O esforço é grande e o homem é pequeno.
Eu,
Diogo Cão, navegador, deixei
Este padrão ao pé do areal moreno
E para diante naveguei.
A alma é divina e a obra é imperfeita.
Este padrão sinala ao vento e aos céus
Que, da obra ousada, é minha a parte feita:
O por-fazer é só com Deus.
E ao imenso e possível oceano
Ensinam estas
Quinas, que aqui vês,
Que o mar com fim será grego ou romano:
O mar sem fim é português.
E a Cruz ao alto diz que o que me há na alma
E faz a febre em mim de navegar
Só encontrará de Deus na eterna calma
O porto sempre por achar.
Mensagem. Fernando Pessoa. Lisboa: Parceria António Maria
Pereira, 1934 (Lisboa: Ática, 10.ª ed., 1972).
(1)
Padrão: marco de pedra com emblemas simbólicos, que
assinalava a posse de Portugal sobre as terras
descobertas. Era erguido pelos navegadores portugueses
nas terras que iam descobrindo, tendo como emblemas a
cruz e as quinas.
Análise / Leitura orientada
QUESTIONÁRIO:
Apresente, de forma bem estruturada, as suas respostas:
1.
Indique as funções atribuídas ao "padrão" neste poema.
2.
Explicite as relações de sentido que o primeiro e o
quinto versos estabelecem entre si.
3.
Analise a importância que os vocábulos e expressões
referentes à navegação assumem no texto. 4.

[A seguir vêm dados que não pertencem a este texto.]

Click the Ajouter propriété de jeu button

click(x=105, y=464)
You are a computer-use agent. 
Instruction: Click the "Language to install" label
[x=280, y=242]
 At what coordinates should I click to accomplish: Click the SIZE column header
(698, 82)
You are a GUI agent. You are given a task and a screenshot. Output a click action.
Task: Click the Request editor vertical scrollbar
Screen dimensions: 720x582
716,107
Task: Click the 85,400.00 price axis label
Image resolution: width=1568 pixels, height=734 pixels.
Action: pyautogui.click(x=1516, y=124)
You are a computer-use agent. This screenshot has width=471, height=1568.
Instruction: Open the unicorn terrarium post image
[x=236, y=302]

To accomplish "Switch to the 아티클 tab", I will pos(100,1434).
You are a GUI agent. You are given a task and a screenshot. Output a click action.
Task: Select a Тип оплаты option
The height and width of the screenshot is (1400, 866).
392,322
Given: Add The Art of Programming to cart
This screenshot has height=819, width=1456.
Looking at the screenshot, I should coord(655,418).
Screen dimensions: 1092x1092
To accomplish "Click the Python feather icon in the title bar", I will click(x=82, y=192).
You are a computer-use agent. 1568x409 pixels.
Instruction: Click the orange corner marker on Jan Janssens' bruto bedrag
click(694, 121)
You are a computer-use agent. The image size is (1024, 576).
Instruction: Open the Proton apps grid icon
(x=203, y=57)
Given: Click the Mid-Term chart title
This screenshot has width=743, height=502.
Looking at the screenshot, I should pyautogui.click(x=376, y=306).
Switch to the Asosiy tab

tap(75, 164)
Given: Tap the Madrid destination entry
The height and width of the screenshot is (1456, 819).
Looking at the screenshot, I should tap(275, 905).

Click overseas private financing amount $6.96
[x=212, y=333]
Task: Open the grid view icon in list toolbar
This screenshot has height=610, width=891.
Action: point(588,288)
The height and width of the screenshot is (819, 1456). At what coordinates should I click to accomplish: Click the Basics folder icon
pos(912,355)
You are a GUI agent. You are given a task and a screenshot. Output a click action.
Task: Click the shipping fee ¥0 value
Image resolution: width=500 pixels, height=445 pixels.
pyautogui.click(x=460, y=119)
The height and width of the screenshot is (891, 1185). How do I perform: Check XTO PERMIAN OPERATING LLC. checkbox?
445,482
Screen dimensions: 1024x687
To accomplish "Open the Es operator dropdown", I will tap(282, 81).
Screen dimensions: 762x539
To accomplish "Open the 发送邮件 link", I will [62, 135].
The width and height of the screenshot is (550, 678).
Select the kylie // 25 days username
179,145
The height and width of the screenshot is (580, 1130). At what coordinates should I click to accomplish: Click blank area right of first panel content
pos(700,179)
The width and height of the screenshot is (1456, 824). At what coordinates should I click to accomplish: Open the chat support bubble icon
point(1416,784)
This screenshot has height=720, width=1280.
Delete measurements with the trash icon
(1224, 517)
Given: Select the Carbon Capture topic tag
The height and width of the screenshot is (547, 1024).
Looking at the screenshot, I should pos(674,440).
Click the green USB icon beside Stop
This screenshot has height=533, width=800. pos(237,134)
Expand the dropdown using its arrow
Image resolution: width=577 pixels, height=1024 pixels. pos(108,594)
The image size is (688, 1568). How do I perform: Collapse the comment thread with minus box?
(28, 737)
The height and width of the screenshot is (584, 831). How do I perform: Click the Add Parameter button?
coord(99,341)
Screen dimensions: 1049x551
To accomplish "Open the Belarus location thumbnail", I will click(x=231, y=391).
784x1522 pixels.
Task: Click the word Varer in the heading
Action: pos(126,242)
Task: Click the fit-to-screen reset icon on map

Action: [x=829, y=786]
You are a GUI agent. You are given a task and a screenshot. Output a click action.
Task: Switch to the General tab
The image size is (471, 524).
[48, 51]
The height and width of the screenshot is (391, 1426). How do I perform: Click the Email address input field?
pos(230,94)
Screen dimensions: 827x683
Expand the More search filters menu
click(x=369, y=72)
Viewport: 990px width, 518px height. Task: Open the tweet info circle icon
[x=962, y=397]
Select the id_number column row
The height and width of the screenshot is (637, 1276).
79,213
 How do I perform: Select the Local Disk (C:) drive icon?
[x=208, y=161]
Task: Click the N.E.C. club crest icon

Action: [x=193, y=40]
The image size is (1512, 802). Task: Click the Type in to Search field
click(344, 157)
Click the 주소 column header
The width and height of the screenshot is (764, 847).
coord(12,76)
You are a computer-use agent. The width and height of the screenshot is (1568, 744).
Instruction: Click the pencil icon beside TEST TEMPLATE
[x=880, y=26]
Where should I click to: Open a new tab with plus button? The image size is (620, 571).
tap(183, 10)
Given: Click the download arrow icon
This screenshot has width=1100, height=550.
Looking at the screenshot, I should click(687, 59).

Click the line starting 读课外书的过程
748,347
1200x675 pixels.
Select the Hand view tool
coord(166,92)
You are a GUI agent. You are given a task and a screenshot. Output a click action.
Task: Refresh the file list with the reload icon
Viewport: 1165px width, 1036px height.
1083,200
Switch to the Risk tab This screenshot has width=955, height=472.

Comente o significado dos versos: "Que o mar com fim
será grego ou romano:/ O mar sem fim é português" (vv.
11-12).
5.
Descreva o retrato que o sujeito poético faz de si
mesmo.
6.
Proceda ao levantamento dos recursos estilísticos mais
expressivos, realçando essa sua expressividade.
CENÁRIOS DE RESPOSTA:
1.
Várias são as funções atribuídas, neste poema, ao
"padrão". Como marco sinalizador que é, ele surge
com a função de assinalar a passagem de Diogo Cão ( "Eu,
Diogo Cão, navegador..." - v. 2) pelo "areal moreno"
("... deixei //
Este padrão ao pé do areal moreno" - vv. 2-3), dando, assim, conhecimento de que
a parte da "obra ousada" que competia ao navegador
cumprir foi feita. Na verdade, em duas viagens,
Diogo Cão percorreu a costa ocidental de África, entre
1482 e 1486, do Cabo de Santa Catarina até à Serra Parda,
tendo levantado padrões de pedra (em vez de cruzes em
madeira) nos vários locais onde aportava.
Por isso, outra função do padrão era testemunhar, pelas
"Quinas" gravadas no monumento, o domínio português das
terras que iam sendo descobertas. Finalmente, podemos
descortinar uma terceira função do padrão: manifestar, através da "Cruz" que encima o
próprio "padrão", a
transcendência do objetivo último da navegação do "eu",
mais concretamente, a demanda de Deus. Difundir a fé cristã pelos
vários cantos do mundo era anunciado, com efeito, como a
finalidade principal dos Descobrimentos. É claro que,
no fundo, isso não passava de mera propaganda, dado que
a primazia estaria mais voltada para os
interesses económicos, mas numa sociedade tão
profundamente religiosa como era a da altura, convinha,
naturalmente, acenar com a bandeira da difusão do
cristianismo!...
2.
Nota-se um paralelismo de construção dos versos 1 e 5,
pois ambos seguem idêntico esquema lexical e sintático:
determinante (artigo) — nome — verbo copulativo (no
presente do indicativo, para dar mais autenticidade e
atualidade às afirmações) — adjetivo qualificativo
— conjunção copulativa — determinante (artigo) — nome —
verbo copulativo — adjetivo qualificativo. Essa
estrutura frásica é formada por máximas ou frases
aforísticas, assentes em antíteses, gerando relações de
sentido entre os seus elementos que evidenciam, por um
lado, a pequenez do "homem" e, consequentemente, a
imperfeição da sua obra e, por outro lado, a
grandiosidade da missão "divina" que lhe foi atribuída e
que ele teria de tentar executar ("O esforço é grande e o homem é pequeno"
- v. 1; "
A alma é divina e a obra é imperfeita." - v. 5). Perante estas contradições,
terá de ser feito um exercício enorme de autossuperação
das limitações do "homem", tendo como fim último a
procura da perfeição "divina" e o cumprimento da
missão atribuída por Deus a Diogo Cão, em
particular (herói individual), e ao povo português, em
geral (herói coletivo).
Réplica do Padrão de Cape Cross ou Cabo Cruz, na Namíbia
(cujo original se
encontra em Berlim), e inscrição em inglês, de 1986,
assinalando os 500 anos da viagem de Diogo Cão...
3.
O campo lexical referente à navegação ("Diogo Cão", "navegador",
"padrão", "areal", "naveguei",
"vento", "céus", "oceano", "mar com fim", "mar sem fim",
"navegar", "calma", "porto [...] por achar")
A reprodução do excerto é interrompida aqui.